The mayor’s $464 million proposed FY09-10 budget would slash 154 full-time jobs, close senior centers, and, as he told a gathering in Westville Wednesday night, result “in your potholes getting filled more slowly and the public lawns not being cut as fast as they should be.”
Click here and here for previous stories on the budget.
Some 30 budget-watching citizens showed up for the latest edition of the mayor’s budget road show, at Edgewood Magnet School. Also in attendance were Westville Aldermen Sergio Rodriguez and Ina Silverman, Fire Chief Michael Grant, school construction coordinator Sue Weisselberg, and State Rep. Pat Dillon.
“Look, we’re basically sound as a city,” DeStefano (pictured) told the gathering. “People want to live here. That said, times do suck [economically], and we need to be brave, and get on with it.”
As the mayor crunched his way through PowerPoint presentation, soberly and without defensiveness, his audience asked more for clarifications than for justifications. In tough economic times, the critics — who in past years blasted tax increases — did not contest mayoral budget assumptions or decisions.
When DeStefano concluded by saying the budget was a fair attempt to share the burden of cuts, one could even detect a murmur of assent.
This was the second of three public community meetings on the budget. The first meeting, in Morris Cove, featured seniors righteously angry about cuts in their services and center locations. Westville’s losing its senior center. But Wednesday the issue was brought up briefly and far more quietly.
When questioned about the cuts in elderly services, the mayor answered, “Only three of 14 unions have come through with concessions we sought. Had more done so, maybe the senior centers would not have to be closed.”
When a questioner pressed the mayor politely that perhaps the unions should not be blamed, he responded, “It could have been done. We all need to share the burden.”
State Rep. Dillon asked why the senior closings were largely on the west side. (The West River center is closing, too.) The mayor said the decision was based on low usage of those centers. Next question.
The Pension “Sleeper”
Long-time budget watchdogs such as Jeffrey Kerekes (left in photo at the top of this story) and Harry David quibbled with the mayor about some of his numbers, especially the risks in the ongoing if diminished support of Tweed-New Haven Airport, which is receiving a mid-year bailout from the DeStefano administration. But the pair largely agreed with the mayor that the core problem to be tackled in the future is pension costs and health benefits.
“Sixty-five percent of the expenses in the general fund,” Kerekes said, “are related to labor.”
According to the mayor’s PowerPoint presentation, pension expenditures have grown from $21 million in 2005 to $32.8 projected for 2010. In the same period health benefits expenditures have leaped from $36.5 to $51.6 million. He called the challenge of funding pensions not only in New Haven but throughout the country “a sleeping dog,” and pledged to work on remedies in upcoming contract negotiations.

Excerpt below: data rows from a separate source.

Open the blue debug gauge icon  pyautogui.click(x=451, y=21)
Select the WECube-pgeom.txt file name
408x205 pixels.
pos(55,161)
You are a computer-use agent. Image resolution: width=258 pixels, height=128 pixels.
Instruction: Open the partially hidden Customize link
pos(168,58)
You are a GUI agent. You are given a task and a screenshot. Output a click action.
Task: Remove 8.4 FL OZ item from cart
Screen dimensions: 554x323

“I went to the police academy for the new class that’s graduating,” the mayor quipped, “and I asked them why they wanted to be cops. I expected them to raise their hands and say to serve the public! But they said it was for the pensions!”

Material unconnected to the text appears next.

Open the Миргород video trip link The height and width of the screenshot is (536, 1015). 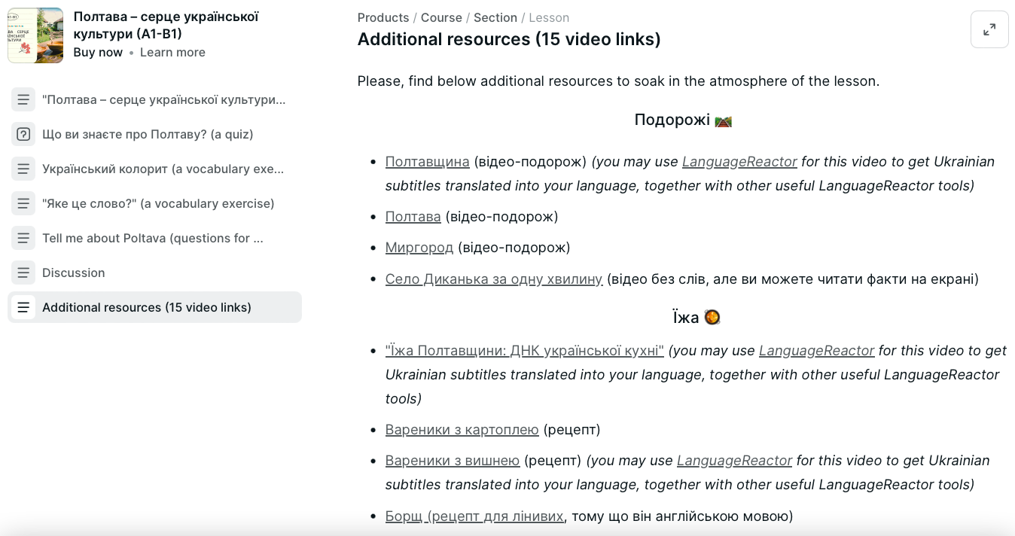[419, 247]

“These are not sustainable rates of growth for us,” he said.
How To Avoid A Tax Hike
On the eve of the unveiling of the Democrats’ state budget proposal Thursday, Dillon (right in photo) joined DeStefano in expressing cautious optimism that the freezing of the property revaluation for one year would receive needed permission from legislators in Hartford. This is the budgetary assumption behind the freezing of city property taxes in the FY09-10 city proposed budget. Without the freeze, there would need to be a 5.4 percent tax hike to balance the budget.
The mayor also pledged new cost-saving initiatives forthcoming out of the Board of Ed in April, as well as more progress on a prison re-entry initiative in collaboration with the state’s Judicial Department.
Could he provide a guarantee the state will definitely come through for the city on reval and other critical issues?
“Of course not. What the Democrats propose this month will not be what we end up with in June.”
The full PowerPoint presentation on the budget, spokesperson Jessica Mayorga said, will be on the municipal website Thursday. The full 416-plus-page budget document is here.
The third and final community budget meaning is scheduled for April 29 at the Wexler/Grant School.